▶ [Exercise tasks]:
- a) Answer these questions using the post about revising Screechers:
(i) How many years has the author been working on Screechers?
(ii) On what app did the author share the first chunk of the book in 2017?
(iii) How much does the Writing Academy cost?
- b) Reproduce the post about revising Screechers between "First, I just" and "after fifteen years.", inclusive.
- c) Pick up the post about revising Screechers after its final sentence and keep writing.

▶ [Supplied passage]:
- - -

When you have a book you keep coming back to

An editing update for Screechers

Before I dive into the transcript + links mentioned, TWO THINGS.

First, I just want to let everyone know there is a B&N 25%-off pre-order sale going! In other words, what better time to order my two books coming out later this year? 😌

Pre-order The Executioners Three

Pre-order Witchlight

Second, I have a very cool, very fun cover reveal extravaganza happening for Witchlight over on my

, and I thought some of you might want to join in the fun!

Learn more here.

Now onto the main event! That book I just keep coming back to, even after fifteen years.


Links Mentioned:


Transcript:

Hi friends. I am here today to talk about Screechers. You may recall, if you were a paid subscriber back in 2023 when I did, like, a deep dive edit—like rewrote the book for the 80,000,000th time. And if not, if you don't remember that, then I will reintroduce the book here.

I've been working on this book for 15 years. This will be the 15th year. It has been through, through many, many, many iterations. And I think it's a testament to the book…to the world, I should say, and the characters that I keep coming back to it and haven't just abandoned it.

But I took a long break from it, from, like, 2017 (when I had shared the first chunk of the book on a short-lived app called Ampersand that I was a part of) and then present. Well, 2023 when I decided to, like, dive in again, look at it and redo it.

And because I had grown so much as a writer, I really ended up gutting the book pretty dramatically, and now I am diving back in. And I promised at that time, in 2023, that I would keep you guys updated on different changes and edits that I was making to the book as it happened.

You can see all the edits I made back in 2023 and I’ll link to those posts below, but they are paid. Or you can access that same information if you're part of the Writing Academy (the Susan Dennard Writing Academy). Either place. It's compiled maybe more nicely in the Academy, but the Academy also cost $99, and to be a paid subscriber, you only have to be $5 for a month.

Anywho…I should probably not tell you that and ask you instead to pay me more. This is why I don't make very much money, and my agent is constantly shaking me.

Anywho! Back to Screechers. So I pulled the book out this year because I need to work on it for reasons that…I guess I can get into a little bit.

Essentially, I need to write a short story for…something. A sci fi short story, and my agent feels like the smart move would be to take Screechers and build something, write something in that world. So I tried to do that!

But classic, Susan, I'm really bad at short stories. I've talked about this before at length. They were always very long. They're not short stories, they're long stories, and they turn into novelettes and novellas. Somehow I cannot… I can either write really short or it's just long.

So what happened, though, in my attempt, I spent about a week trying to, like, figure out how to make a short story in this Screechers world, digging through everything I'd written before, old drafts, old versions. The one from 2023, which I do really like still. Like, you got it there! You got the voice! You finally nailed (I hope) it.

But rather than end up actually creating a short story, as I'm supposed to be doing, I just ended up revising more of the book to match the new tone and tense. So I wanted to share some of that.

It's a little bit hard, um, to share fully, because I….Just a second. My cat!

I'm back. It's a little hard to share fully, like, with the same detail that I did in 2023 because I didn't keep that information. That was silly of me. I was pretty much editing in Scrivener, as one does, and also sort of writing anew but I will do my best to share new versions. They're rough. They're very rough, and share…

Which, by the way, will continue to be for paid subscribers. If you're gonna read my really rough first drafts, you gotta pay.

But I don't mind, for everybody, talking more in depth about the changes that I am continuing to make in this book.

- - -

▶ [Given data]:
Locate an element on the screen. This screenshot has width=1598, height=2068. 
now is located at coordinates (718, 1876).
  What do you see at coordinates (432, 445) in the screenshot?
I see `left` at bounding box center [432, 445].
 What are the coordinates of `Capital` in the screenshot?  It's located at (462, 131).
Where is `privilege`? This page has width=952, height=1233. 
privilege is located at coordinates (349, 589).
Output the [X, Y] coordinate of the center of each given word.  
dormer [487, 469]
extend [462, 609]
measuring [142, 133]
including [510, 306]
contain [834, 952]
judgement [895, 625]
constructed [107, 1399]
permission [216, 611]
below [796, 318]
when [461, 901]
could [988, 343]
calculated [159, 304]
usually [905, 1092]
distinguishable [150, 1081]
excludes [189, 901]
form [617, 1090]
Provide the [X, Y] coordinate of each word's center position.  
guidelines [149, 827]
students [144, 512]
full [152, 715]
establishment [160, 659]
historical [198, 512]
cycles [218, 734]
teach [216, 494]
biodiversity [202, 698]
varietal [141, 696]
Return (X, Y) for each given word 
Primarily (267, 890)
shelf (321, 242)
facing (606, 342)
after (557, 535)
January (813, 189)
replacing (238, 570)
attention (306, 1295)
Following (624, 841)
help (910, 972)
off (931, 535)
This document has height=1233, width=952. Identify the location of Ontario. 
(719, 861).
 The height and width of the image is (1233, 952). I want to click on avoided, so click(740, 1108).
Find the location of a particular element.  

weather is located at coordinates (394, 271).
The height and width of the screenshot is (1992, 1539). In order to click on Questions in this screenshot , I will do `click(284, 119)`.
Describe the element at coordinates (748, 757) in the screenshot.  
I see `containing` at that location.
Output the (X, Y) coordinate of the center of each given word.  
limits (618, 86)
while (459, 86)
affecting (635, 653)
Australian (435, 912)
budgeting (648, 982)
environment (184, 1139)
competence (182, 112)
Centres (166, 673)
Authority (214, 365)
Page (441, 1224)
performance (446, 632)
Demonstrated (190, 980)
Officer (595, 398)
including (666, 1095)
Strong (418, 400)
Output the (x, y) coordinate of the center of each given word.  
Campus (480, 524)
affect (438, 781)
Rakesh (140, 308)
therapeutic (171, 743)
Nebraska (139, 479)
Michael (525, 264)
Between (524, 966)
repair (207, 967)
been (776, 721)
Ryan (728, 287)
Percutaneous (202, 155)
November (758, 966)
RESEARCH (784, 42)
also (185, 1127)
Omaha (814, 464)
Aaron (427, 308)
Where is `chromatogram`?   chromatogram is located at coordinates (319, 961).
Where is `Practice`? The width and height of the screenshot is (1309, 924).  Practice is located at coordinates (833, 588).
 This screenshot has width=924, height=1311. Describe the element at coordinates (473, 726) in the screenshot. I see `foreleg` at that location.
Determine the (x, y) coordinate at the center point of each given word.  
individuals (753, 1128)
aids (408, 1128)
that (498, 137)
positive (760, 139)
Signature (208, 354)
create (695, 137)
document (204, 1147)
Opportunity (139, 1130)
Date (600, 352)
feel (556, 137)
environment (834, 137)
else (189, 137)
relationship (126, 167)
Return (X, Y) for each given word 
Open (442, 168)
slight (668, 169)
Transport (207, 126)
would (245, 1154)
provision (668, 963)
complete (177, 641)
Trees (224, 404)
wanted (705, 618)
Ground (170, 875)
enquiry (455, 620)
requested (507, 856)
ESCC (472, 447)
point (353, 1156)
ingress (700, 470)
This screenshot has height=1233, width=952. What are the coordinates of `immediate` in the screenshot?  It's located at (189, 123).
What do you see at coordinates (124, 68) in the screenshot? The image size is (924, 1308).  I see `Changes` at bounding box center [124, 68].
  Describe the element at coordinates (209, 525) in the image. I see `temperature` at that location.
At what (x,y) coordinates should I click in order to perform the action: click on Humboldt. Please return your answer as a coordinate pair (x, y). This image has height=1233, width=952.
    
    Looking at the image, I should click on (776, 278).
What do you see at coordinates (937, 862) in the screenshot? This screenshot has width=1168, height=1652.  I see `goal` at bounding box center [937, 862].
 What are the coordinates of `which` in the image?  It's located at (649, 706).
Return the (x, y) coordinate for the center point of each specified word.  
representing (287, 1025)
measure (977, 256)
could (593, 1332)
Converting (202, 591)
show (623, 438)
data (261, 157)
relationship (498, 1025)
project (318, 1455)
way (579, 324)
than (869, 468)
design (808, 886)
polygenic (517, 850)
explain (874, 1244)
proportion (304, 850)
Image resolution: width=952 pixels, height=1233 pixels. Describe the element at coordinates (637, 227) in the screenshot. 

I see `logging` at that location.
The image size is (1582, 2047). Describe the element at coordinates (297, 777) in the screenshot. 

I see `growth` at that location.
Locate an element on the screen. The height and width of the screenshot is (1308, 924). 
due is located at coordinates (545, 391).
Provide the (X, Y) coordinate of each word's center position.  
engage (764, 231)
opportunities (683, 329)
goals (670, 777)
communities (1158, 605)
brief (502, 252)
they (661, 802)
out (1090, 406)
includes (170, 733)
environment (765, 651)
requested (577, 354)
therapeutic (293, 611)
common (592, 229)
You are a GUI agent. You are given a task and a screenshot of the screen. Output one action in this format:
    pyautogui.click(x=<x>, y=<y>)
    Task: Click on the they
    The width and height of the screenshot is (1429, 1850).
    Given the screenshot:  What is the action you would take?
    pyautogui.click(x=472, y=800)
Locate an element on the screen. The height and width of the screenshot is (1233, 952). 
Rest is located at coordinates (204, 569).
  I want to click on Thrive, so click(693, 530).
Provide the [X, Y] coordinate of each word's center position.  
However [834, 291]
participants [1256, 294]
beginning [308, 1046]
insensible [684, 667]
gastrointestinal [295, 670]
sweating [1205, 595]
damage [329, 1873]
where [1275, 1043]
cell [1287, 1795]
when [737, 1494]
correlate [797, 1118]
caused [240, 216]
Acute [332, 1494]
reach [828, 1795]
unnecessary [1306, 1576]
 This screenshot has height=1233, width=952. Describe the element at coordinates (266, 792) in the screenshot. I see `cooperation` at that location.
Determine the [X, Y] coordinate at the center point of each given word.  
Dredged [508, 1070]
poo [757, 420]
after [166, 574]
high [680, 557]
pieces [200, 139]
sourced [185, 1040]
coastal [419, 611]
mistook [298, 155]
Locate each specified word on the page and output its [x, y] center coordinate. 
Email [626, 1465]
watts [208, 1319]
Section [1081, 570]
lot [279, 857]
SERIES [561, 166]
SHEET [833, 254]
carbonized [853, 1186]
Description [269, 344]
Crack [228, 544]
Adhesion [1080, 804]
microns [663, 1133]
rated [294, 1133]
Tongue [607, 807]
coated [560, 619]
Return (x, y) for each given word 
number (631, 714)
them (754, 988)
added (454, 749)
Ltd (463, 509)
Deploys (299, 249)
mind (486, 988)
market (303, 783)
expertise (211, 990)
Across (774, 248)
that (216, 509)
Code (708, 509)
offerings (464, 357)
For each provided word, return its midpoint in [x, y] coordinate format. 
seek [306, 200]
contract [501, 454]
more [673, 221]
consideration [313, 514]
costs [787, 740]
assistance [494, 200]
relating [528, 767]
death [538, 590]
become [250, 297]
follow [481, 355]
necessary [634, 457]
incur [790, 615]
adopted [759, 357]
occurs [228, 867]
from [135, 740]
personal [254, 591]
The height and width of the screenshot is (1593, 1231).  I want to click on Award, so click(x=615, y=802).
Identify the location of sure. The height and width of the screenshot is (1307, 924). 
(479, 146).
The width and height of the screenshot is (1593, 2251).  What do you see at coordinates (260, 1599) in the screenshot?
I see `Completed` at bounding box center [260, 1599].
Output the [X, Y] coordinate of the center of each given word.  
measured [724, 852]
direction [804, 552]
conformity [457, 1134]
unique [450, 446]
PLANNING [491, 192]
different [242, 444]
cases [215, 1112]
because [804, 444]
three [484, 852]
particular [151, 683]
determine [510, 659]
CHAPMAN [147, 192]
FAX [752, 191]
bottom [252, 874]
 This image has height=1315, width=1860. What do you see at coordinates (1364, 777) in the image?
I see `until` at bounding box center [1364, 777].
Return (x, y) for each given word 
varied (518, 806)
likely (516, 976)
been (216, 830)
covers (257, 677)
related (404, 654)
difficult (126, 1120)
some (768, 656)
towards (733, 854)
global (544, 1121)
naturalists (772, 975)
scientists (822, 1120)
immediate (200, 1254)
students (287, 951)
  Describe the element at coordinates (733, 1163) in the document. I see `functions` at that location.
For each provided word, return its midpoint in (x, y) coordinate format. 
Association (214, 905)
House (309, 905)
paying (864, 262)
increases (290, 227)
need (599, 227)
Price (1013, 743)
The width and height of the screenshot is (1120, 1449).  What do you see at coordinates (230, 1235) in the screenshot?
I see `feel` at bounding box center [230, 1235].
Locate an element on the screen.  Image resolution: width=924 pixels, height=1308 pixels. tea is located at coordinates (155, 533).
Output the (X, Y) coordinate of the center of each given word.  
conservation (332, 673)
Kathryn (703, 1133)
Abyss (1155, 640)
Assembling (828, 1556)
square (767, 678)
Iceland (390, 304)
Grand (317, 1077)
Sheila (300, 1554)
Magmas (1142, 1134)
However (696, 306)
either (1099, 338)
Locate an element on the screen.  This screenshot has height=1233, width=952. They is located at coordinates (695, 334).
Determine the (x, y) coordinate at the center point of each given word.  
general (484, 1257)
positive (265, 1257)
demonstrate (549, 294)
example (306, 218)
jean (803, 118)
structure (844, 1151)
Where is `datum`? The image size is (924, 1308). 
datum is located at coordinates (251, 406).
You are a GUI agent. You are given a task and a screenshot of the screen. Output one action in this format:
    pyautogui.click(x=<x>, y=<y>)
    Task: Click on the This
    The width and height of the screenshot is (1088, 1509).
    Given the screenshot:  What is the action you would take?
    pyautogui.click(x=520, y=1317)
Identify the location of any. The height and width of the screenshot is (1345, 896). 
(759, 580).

- - -

▶ [Response list]:
- a)
(i) 15 years
(ii) Ampersand
(iii) $99

- b)
First, I just want to let everyone know there is a B&N 25%-off pre-order sale going! In other words, what better time to order my two books coming out later this year? 😌

Pre-order The Executioners Three

Pre-order Witchlight

Second, I have a very cool, very fun cover reveal extravaganza happening for Witchlight over on my

, and I thought some of you might want to join in the fun!

Learn more here.

Now onto the main event! That book I just keep coming back to, even after fifteen years.

- c)
So one of the first things that I did when I dove into the revisions of 2023 was to age it up.

Tonally…actually, character wise, everyone was the right age. The problem was that the tone was skewing YA. It just was. It did not feel like adult fantasy, which was the genre I was going for—a weird kind of magicless fantasy. And so I really wanted to rewrite everything with a different tone in mind.

It's hard to explain, and if you are a paid subscriber, then you can see the big differences, and hopefully feel that difference when you read. But I also wanted…I ended up changing the tense from third person past to third person present.

One, because I like that. That's like my go-to now, ever since The Luminaries. And two, because I just think it…it actually…

The fun thing about third person present is that it, contrary to what you might expect, it builds a natural distance in between the reader and the narrator. And on the one hand, it can add immediacy because things are happening in the present, but in the present tense, we tend to default more to what I call “filter words.” Or you can default to them more.

I choose to, in certain instances, when I want to build in that distance. And so (and I will link to my very, very, very old post on filter words below), but I like to employ them. I think they feel natural when you work in present tense, in a way. Like they flow out more naturally to me than in third person past, and so I intentionally wanted that distance for certain elements.

Kind of like with The Luminaries, there's this almost sentient element to the world that I want you to feel on every page. In particular, especially in certain POVs. Um, and so, yeah, third person present was the natural choice then for that, and it felt really good…and sorry excuse me.

I make—as I talked about in my last post—I make like a big pot of coffee, but the actual pot doesn't retain heat long enough, so I put it in the thermos. And thermoses aren't very good for pouring. They just aren't.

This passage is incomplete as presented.